Résumé de la décision
M. B C a demandé l'annulation de la décision du 17 novembre 2021 par laquelle le président du conseil départemental de la Haute-Savoie a rejeté son recours préalable et confirmé le refus de renouvellement de sa carte mobilité inclusion mention "stationnement pour personnes handicapées". M. C soutenait que cette décision était entachée d'une erreur d'appréciation en raison de son état de santé et de la nécessité de la carte pour ses déplacements médicaux. Le tribunal a rejeté sa requête, considérant que les éléments fournis ne justifiaient pas l'octroi de la carte.
Arguments pertinents
1. Absence de droit automatique au renouvellement : Le tribunal a souligné que le fait d'avoir bénéficié d'une carte dans le passé ne confère pas un droit automatique à son renouvellement. Cela est précisé dans le jugement : "S'il résulte de l'instruction que M. C a bénéficié à partir d'octobre 2020 d'une carte mobilité inclusion mention 'stationnement', cette circonstance ne lui ouvre toutefois pas droit par elle-même à son renouvellement."
2. Critères d'attribution non remplis : Les pièces médicales fournies par M. C n'établissaient pas que son périmètre de marche était inférieur à 200 mètres, critère essentiel pour l'attribution de la carte. Le tribunal a noté que "aucune de ces pièces n'établit que son périmètre de marche est réduit à une distance inférieure à 200 mètres."
3. Absence de nécessité d'assistance : M. C a reconnu dans son recours qu'il ne nécessitait pas l'assistance d'une tierce personne pour ses déplacements, ce qui contredit les critères d'attribution de la carte. Le jugement indique que "celui-ci reconnaît expressément ne pas avoir besoin de l'assistance d'une tierce personne pour ses déplacements."
4. Finalité de la carte : Le tribunal a précisé que la carte mobilité inclusion mention "stationnement" vise à faciliter les déplacements des personnes souffrant d'un handicap permanent, et non à favoriser l'accès aux services de santé.

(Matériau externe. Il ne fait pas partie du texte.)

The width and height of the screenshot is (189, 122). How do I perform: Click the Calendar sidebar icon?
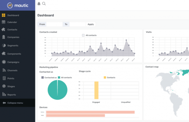[4, 22]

Cela est illustré par le passage : "ce moyen n'est pas au nombre de ceux pouvant être invoqués à l'appui d'une demande de carte mobilité inclusion mention 'stationnement' dès lors que celle-ci a pour objet de faciliter les déplacements et stationnement des personnes souffrant d'un handicap permanent."
Interprétations et citations légales
1. Code de l'action sociale et des familles - Article L. 241-3 : Cet article définit les conditions d'attribution de la carte mobilité inclusion, stipulant que "la mention 'stationnement pour personnes handicapées' est attribuée à toute personne atteinte d'un handicap qui réduit de manière importante et durable sa capacité et son autonomie de déplacement à pied."
2. Code de l'action sociale et des familles - Article R. 241-12-1 : Cet article précise les modalités d'appréciation de la mobilité pédestre réduite, indiquant que "le critère relatif à la réduction importante de la capacité et de l'autonomie de déplacement à pied [...] est rempli lorsque la personne a un périmètre de marche limité et inférieur à 200 mètres."
3. Interprétation du juge administratif : Le tribunal a rappelé que, dans le cadre d'un recours contre une décision de refus de délivrance de la carte, il doit examiner si la délivrance est justifiée en fonction des circonstances de fait. Cela est résumé dans le jugement : "il appartient au juge administratif [...] d'examiner si cette délivrance est justifiée et de se prononcer lui-même sur la demande."
En conclusion, le tribunal a rejeté la requête de M. C, considérant que les critères légaux pour l'attribution de la carte mobilité inclusion mention "stationnement pour personnes handicapées" n'étaient pas remplis, tant en ce qui concerne la réduction de la capacité de déplacement que la nécessité d'assistance.